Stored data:

BEGIN

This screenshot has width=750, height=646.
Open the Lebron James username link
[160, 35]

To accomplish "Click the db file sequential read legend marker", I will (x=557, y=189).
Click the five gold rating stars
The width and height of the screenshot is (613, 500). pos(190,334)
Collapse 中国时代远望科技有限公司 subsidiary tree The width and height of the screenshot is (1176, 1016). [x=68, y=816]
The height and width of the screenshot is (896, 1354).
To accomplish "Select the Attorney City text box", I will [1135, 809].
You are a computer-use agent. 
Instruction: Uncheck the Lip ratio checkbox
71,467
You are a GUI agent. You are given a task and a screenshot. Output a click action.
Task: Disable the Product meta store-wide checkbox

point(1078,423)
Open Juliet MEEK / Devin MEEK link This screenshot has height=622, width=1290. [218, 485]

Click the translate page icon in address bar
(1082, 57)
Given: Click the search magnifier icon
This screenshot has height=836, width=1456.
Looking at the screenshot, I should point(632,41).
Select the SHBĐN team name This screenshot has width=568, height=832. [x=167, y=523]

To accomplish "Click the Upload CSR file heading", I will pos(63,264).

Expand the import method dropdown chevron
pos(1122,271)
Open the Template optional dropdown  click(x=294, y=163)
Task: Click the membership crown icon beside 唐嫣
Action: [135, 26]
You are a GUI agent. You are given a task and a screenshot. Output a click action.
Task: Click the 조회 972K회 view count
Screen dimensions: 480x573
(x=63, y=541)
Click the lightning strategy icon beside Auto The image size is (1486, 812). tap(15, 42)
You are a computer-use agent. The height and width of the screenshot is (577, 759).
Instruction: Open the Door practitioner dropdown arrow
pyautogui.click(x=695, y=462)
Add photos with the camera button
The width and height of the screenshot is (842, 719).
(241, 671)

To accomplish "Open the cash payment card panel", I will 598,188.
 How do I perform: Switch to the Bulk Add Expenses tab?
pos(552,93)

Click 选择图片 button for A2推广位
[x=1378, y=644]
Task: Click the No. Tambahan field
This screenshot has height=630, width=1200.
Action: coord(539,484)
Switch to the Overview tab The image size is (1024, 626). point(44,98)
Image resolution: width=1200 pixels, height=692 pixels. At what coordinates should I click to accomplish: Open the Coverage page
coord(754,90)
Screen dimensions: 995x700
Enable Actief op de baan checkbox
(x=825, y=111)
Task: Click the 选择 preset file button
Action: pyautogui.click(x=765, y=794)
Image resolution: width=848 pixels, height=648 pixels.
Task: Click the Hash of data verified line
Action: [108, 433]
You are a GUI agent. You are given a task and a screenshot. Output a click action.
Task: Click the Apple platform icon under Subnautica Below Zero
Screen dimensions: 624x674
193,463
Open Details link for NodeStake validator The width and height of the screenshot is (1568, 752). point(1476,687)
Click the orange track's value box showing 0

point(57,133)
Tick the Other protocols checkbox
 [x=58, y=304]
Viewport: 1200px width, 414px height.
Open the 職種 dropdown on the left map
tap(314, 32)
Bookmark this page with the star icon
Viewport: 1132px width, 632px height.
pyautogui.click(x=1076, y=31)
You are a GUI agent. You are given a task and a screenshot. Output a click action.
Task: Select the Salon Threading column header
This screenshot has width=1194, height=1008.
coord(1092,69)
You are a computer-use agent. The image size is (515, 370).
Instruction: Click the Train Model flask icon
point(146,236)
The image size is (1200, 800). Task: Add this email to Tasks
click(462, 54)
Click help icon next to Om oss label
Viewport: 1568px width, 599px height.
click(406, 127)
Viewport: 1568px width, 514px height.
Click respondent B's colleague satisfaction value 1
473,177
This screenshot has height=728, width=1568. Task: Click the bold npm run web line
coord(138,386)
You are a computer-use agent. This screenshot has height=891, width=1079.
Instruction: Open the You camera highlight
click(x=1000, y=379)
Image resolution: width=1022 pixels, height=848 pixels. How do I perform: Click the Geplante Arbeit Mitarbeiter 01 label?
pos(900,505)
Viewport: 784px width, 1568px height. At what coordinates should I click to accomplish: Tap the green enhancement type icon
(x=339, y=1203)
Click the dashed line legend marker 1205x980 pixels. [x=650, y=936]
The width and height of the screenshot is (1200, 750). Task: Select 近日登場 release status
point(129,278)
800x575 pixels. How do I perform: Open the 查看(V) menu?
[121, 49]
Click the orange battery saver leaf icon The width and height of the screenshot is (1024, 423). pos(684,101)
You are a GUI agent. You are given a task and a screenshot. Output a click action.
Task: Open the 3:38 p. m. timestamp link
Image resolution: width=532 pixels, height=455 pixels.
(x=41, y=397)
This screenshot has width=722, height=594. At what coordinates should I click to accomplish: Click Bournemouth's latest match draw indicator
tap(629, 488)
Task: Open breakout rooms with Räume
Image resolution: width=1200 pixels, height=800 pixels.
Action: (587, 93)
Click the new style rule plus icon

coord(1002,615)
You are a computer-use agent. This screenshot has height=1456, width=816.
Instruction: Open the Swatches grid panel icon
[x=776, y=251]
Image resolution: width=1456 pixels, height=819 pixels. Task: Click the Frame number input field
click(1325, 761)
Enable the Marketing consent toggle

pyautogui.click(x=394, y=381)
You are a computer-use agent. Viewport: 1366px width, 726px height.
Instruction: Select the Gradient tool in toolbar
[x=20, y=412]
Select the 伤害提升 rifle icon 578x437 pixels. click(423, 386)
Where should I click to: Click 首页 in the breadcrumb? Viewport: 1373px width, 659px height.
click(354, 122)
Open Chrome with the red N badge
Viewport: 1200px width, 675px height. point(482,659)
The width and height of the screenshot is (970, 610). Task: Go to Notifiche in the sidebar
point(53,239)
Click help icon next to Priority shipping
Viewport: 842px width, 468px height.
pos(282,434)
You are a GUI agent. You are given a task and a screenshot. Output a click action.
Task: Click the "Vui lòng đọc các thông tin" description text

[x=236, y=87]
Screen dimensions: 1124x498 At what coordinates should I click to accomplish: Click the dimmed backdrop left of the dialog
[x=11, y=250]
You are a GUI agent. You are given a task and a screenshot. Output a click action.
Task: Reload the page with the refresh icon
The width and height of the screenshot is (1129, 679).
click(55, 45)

END

▶ [TASK OBJECTIVE]
Your answer should be a single number: the count of lines in the entries that hold the string "next".

▶ [OUTPUT FOR THIS TASK]
2